- **Consigna**
Copia al pie de la letra el pasaje del fragmento que empieza con "Otro punto alto" y sigue hasta "son actores profesionales.".

- **Fragmento**

%%

El documental argentino Mala madre es prácticamente un ensayo cinematográfico en torno a la maternidad, pero más específicamente sobre el mandato social de ser madre, y sobre una labor doméstica raramente discutida, cuestionada o incluso verbalizada. Son puestos en foco los tabúes del puerperio y de la crianza más básica e inicial, en la que la madre –quien no necesariamente está preparada- queda usualmente en total soledad, junto a un bebé vulnerable que no habla pero le exige una dedicación constante. La directora Amparo Aguilar se aboca a un tema crucial sobre el cual ni siquiera el feminismo se ocupa con suficiente énfasis, y que a su vez es absolutamente determinante respecto a la renovación generacional y la dinámica futura de los grupos familiares. Fundamentalmente realizado con entrevistas a mujeres (rodadas con nítidos primeros planos en blanco y negro), animaciones rudimentarias y la voz en off de la realizadora, en algún momento el documental pierde el ritmo, e incluso baja un poco el interés durante las entrevistas a los propios hijos de la directora -lejos de la fluidez de su hermana menor, el varón, dubitativo, pareciera responder en función de lo que su madre espera de él-. Aún así, se trata de la película definitiva en torno a una temática que apenas si fue abordada por el cine.


Otro punto alto de la programación fue La inocencia, de la directora española Lucía Alemany, un coming on age sumamente particular, en el cual la protagonista adolescente se abre paso hacia la adultez al seno de una familia religiosa y patriarcal, en un pueblo pequeño y, de a ratos, asfixiante. Pero el cuadro esquiva notablemente los lugares comunes logrando un universo al mismo tiempo arduo y entrañable, con interpretaciones deslumbrantes. La actriz principal, Carmen Arrufat, podría perfectamente ser la mejor actriz de todas las películas presentadas en el festival, aunque ni ella ni la mayoría de los otros intérpretes que la circundan son actores profesionales.

%%

- **Datos proporcionados**
%%

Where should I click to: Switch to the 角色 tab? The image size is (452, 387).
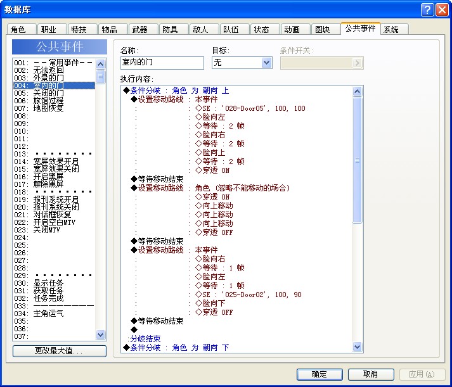(x=22, y=29)
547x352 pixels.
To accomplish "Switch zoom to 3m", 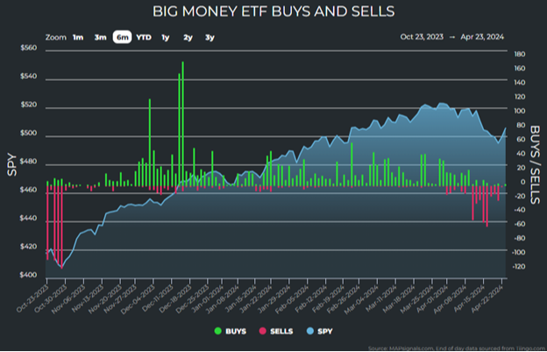I will 100,37.
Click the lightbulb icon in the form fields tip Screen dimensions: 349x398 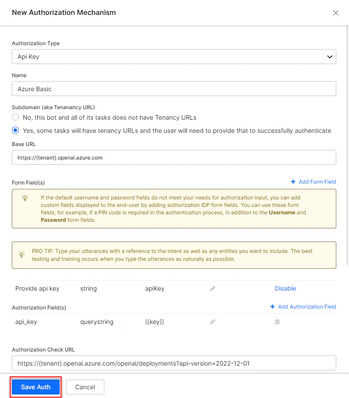tap(24, 198)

%%

- **Problema resuelto**
Otro punto alto de la programación fue La inocencia, de la directora española Lucía Alemany, un coming on age sumamente particular, en el cual la protagonista adolescente se abre paso hacia la adultez al seno de una familia religiosa y patriarcal, en un pueblo pequeño y, de a ratos, asfixiante. Pero el cuadro esquiva notablemente los lugares comunes logrando un universo al mismo tiempo arduo y entrañable, con interpretaciones deslumbrantes. La actriz principal, Carmen Arrufat, podría perfectamente ser la mejor actriz de todas las películas presentadas en el festival, aunque ni ella ni la mayoría de los otros intérpretes que la circundan son actores profesionales.